天流仁志の受験情報ブログ

東大法学部(政治コース)卒、受験戦略研究の専門家です。ノウハウの大部分は「学習の作法」を始めとする著書で公開しており、本ブログは今のところその補完的な位置づけとなります。趣味の選挙の話もたまに書きます。

受けておくべき模試

難関大学を目指すなら、学習がうまく行っているかをチェックし
目標までの距離を測るために全国模試の受験が欠かせません。
しかし、志望校の傾向に沿ったものでなければ学習効果も低いですし
自分の位置を確かめることができません。
その模試を選ぶ参考として、世間に出回っている情報にはやや難があります。
どういう模試を受けると効果的なのか、という点でも文系には文系の事情があるのです。
詳しくは各大学の対策の中で説明するとして、ここでは概論を示します。
特に高1、高2の皆さんに読んでほしい内容です。

まず高校1年生向けとしては
代ゼミの高1トップレベルとZ会の高1プレステージがお勧めです。
この時期の進研模試や全統記述だけで難関大向けの情報を得るのはかなり無理がありますし
駿台全国は数学が理系向けであることと国語の問題・採点の質が落ちるのが難点。
もちろん基礎の定着を確認するためになら全統記述はおススメです。

高2ともなると進学校では受験レベルの学習が始まります。
だから、受ける模試にも受験生向けのものを積極的に取り入れたい。
実際、いくつかの進学校では受験生向けの進研模試や全統記述を団体受験します。
某高校では秋の駿台全国模試も団体で受験しているようです。
社会が必要な場合は範囲を速習した上で、夏ごろから全統マーク模試や
大学別の「プレ」「オープン」などを目標にしたいところ。
早いうちに本番の形式を体感することで俄然やる気が出ます。
ただし、本番以上に難しいものを扱うメリットはあまりないので
なるべく易しめとされているものを選びましょう。
2月には東大本番レベル模試と高2トップレベル模試が同日に行われます。
東大・京大・一橋大の志望者は東大本番レベルを受けておくといいでしょう。

高3生は月に1回程度のペースで受けておきたい。
遅れがちな社会の学習には格好の目標になるからです。
各大学型の模試に加えて一般的な国公立志望者は全統マークや駿台(ベネッセ)全国マーク、
問題が難しい国公立志望者なら駿台全国、私大志望者は全統記述を受けておきます。
学力がまだ低い人や志望レベルが高くない人には駿台全国判定模試もいいでしょう。
科目によりますが、センターに近いと言う意味では駿台(ベネッセ)の方が信頼できます。
私大志望でマーク模試ではなく記述を使うのは、記述の方がセンター型よりもむしろ
私大型に近いから。
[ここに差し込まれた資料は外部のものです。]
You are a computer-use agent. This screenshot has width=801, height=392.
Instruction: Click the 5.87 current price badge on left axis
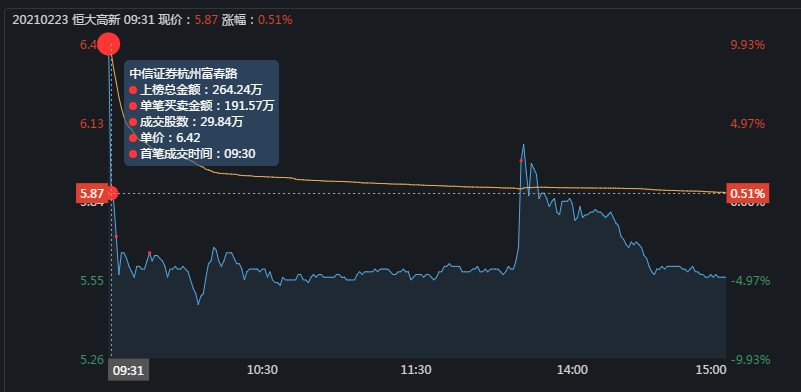pyautogui.click(x=92, y=194)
同じマークシート方式でも私大とセンターは全く傾向が違うのです。
全統記述は名前のイメージとは違い、短答型の問題が大半を占めるので私大に近い。
したがって、難関国公立志望なら大学別の模試も必須なのです。
なお、志望校に即応した模試の数が少ないという人には
傾向が近い他大学用の模試を受けておくことをおススメします。

蛇足になりますが、模試以外の塾・予備校や通信指導の利用に関しましては
立場上、公平の観点から説得力のある発言ができませんのでコメントを控えさせていただきます。